• _Data section_:
'''

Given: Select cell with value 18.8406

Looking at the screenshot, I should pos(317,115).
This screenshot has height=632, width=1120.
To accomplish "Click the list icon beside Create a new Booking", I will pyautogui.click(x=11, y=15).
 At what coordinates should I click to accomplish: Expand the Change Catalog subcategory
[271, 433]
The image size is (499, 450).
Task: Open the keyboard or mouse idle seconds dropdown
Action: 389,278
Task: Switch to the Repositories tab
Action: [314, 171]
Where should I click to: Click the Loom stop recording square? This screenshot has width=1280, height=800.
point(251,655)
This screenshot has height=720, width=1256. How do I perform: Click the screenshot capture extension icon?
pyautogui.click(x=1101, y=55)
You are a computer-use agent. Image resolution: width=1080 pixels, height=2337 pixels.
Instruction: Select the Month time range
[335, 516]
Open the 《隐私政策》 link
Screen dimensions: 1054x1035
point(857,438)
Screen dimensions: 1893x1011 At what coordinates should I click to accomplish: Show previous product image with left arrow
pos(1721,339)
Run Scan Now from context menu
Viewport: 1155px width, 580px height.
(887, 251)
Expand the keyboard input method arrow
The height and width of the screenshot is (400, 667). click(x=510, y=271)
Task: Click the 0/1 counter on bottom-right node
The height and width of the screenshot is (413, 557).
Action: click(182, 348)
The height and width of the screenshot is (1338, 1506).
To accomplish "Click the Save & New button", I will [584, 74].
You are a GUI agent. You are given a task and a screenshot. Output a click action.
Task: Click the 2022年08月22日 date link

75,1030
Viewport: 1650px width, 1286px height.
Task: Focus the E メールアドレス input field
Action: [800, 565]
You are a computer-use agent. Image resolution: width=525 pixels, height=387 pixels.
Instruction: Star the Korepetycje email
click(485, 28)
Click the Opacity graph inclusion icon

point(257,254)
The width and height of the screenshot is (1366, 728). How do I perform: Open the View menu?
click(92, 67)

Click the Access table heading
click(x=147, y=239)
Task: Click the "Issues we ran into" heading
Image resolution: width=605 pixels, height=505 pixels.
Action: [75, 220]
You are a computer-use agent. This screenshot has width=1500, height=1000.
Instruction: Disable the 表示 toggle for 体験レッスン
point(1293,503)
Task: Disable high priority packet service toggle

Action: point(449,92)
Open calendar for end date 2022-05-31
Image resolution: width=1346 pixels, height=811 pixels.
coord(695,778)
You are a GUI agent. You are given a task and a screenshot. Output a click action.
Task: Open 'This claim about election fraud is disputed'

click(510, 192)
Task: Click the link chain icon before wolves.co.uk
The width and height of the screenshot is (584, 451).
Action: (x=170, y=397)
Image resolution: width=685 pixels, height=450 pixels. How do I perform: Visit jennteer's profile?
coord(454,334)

'''

• _What you will do_: Only a number should be returned: how many lines in the material contain "agent"?

• _Task response_: 5